Tools help unlock brain mysteries

Ruth Empson.
Ruth Empson.
An advanced set of analytical tools is enabling scientists to gain striking insights into the brain's mysteries and open up new horizons in stroke-related research.

Associate Prof Ruth Empson, of the University of Otago physiology department, is part of an international collaboration that has developed an exciting new set of tools to probe cell types in the brain.

Prof Empson has also been using university's revolutionary new $1 million ''multi-photon microscope'', which uses infra-red light to see into living organs and cells with ''unparalleled detail and speed''.

The powerful new analytical tools would greatly advance international efforts to understand in more detail how different parts of the brain connected and communicated during behaviour.

It had been ''amazing'' to be part of this ''important international effort'' from New Zealand, she said.

The new approach would also help researchers, including at Otago, understand ''the significance of connectivity changes'' among a specific group of motor neurons after a stroke.

The scientists' work, reported last week in leading journal Neuron, partly involves using techniques that manipulate the genes of a small subset of cells so they glow under fluorescent microscopes.

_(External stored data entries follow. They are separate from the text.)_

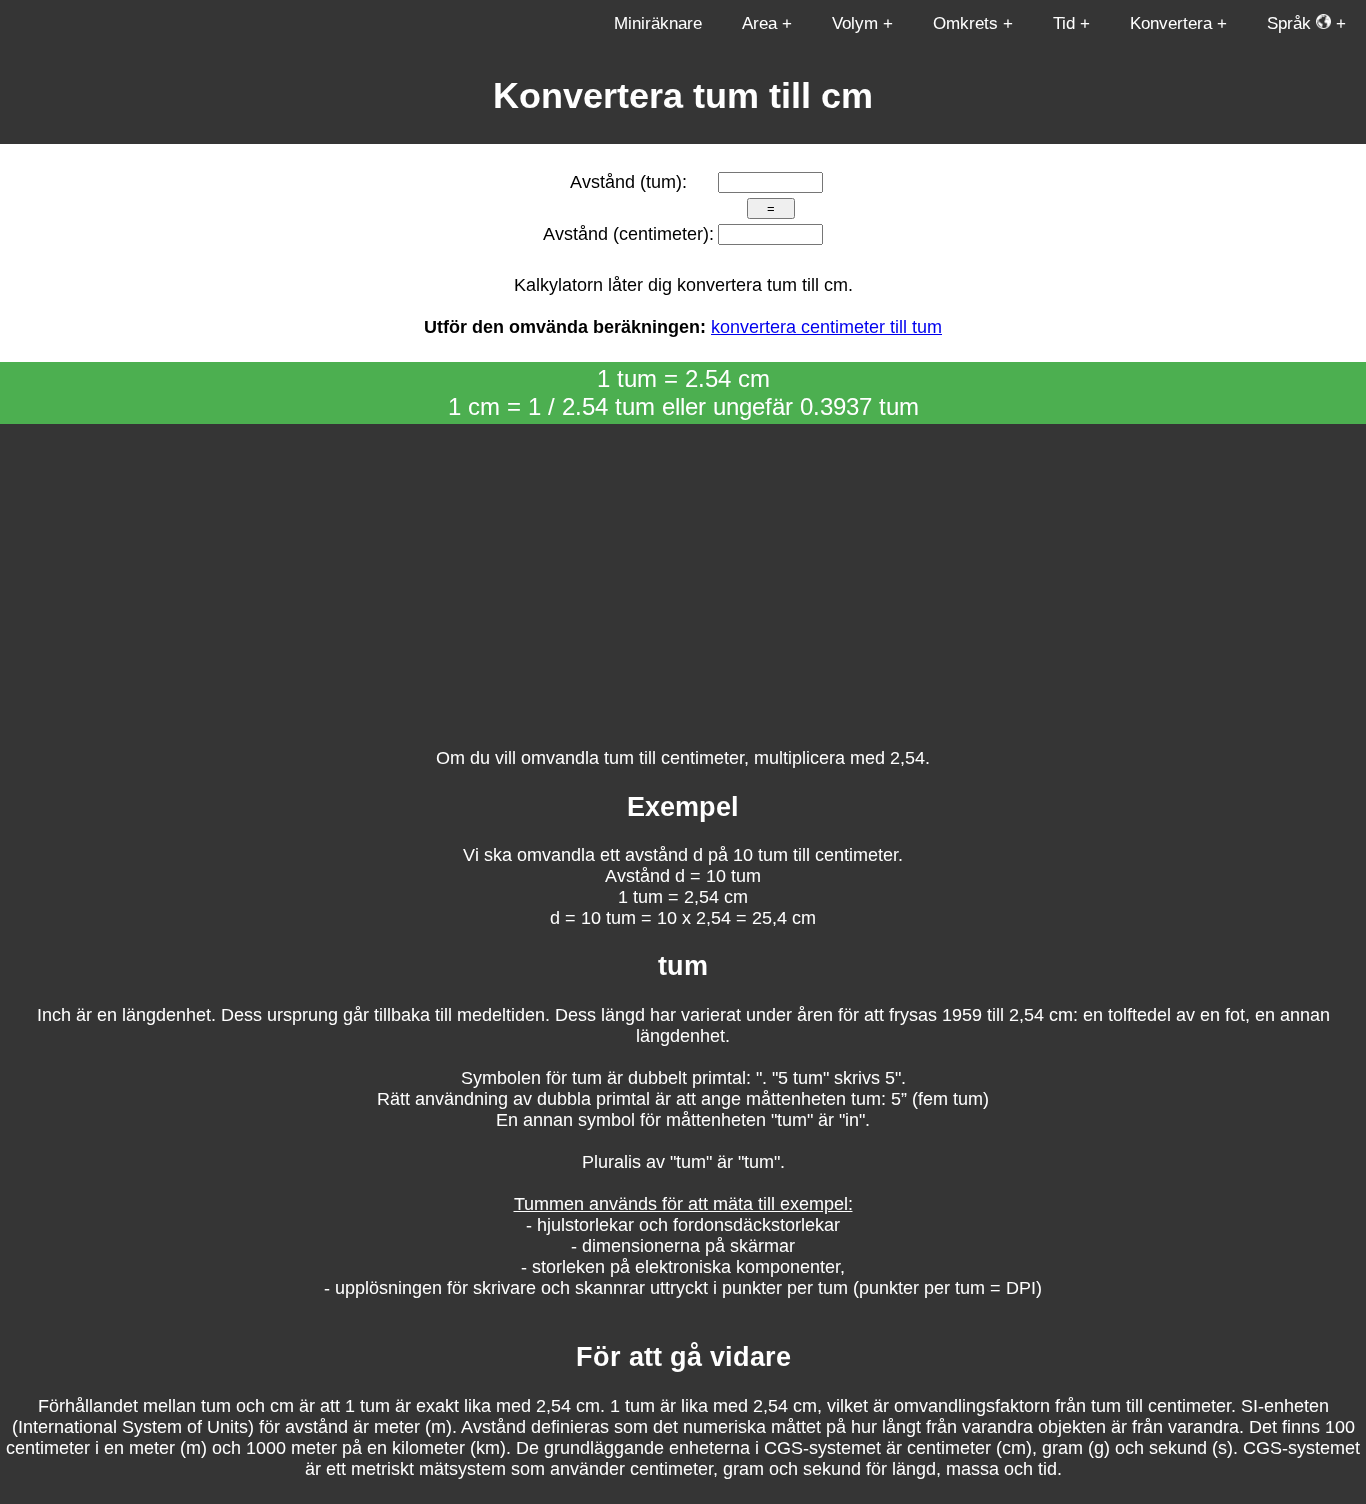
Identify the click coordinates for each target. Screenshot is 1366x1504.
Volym (855, 23)
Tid (1064, 23)
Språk (1291, 23)
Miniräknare (658, 23)
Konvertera (1171, 23)
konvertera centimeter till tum (826, 327)
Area (759, 23)
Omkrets (965, 23)
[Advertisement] (683, 574)
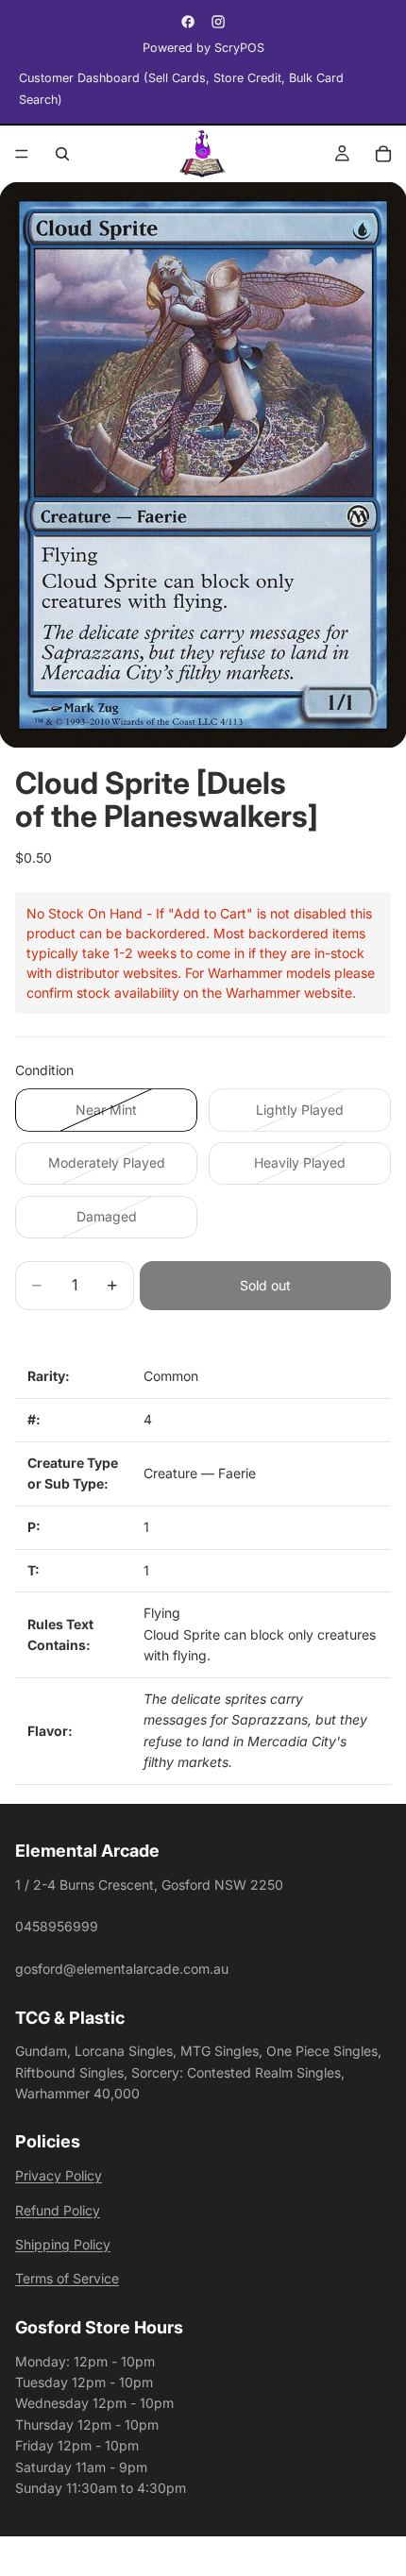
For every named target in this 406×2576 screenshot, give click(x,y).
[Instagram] (218, 21)
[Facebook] (187, 21)
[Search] (62, 154)
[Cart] (383, 154)
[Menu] (21, 154)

By manipulating unique gene markers for each cell type into fluorescent labels or probes, the structure and function of various types of neurons can be visualised and studied.

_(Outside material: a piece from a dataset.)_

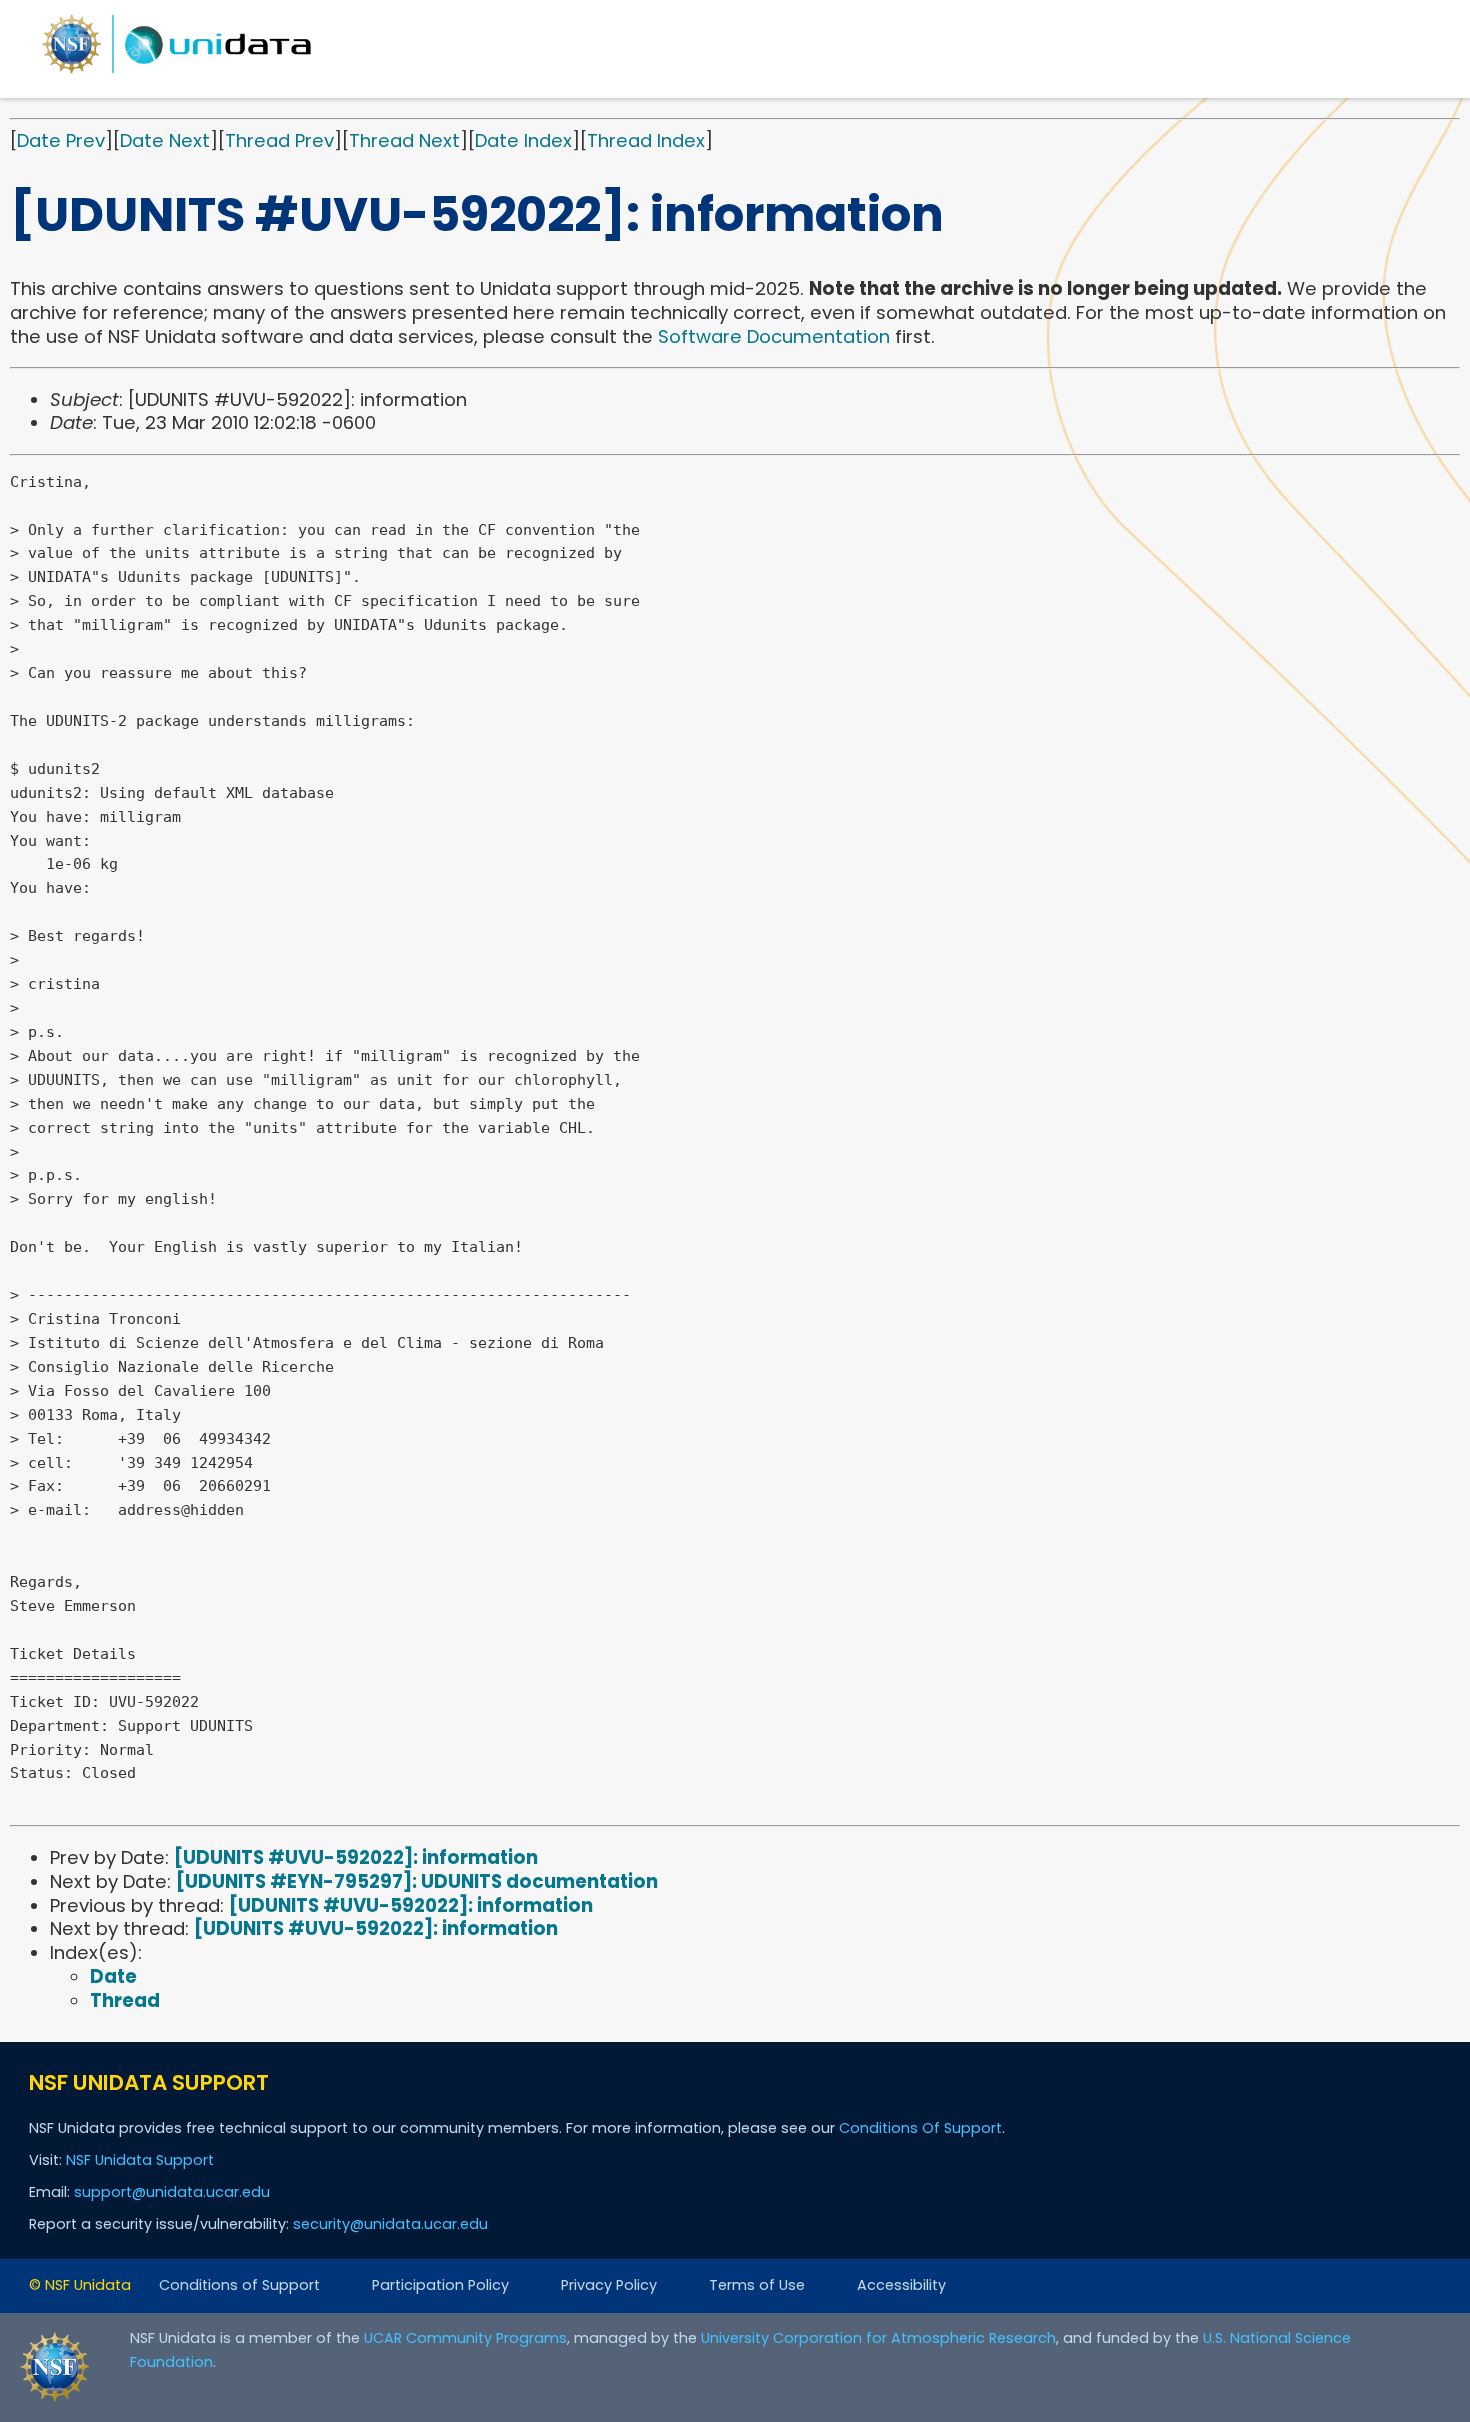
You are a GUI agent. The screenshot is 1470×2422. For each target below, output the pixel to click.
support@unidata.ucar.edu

The new tools also used light to make the cells fire a signal using a technique called optogenetics.

The combination of fluorescent imaging and optogenetic stimulation revealed where specific cells were, when they were active and how they interacted with other cells.

These tools were now helping an exciting new Marsden-funded collaboration with Prof Thomas Knopfel, of Imperial College London, and Dr Andrew Clarkson, of the Otago anatomy department, she said.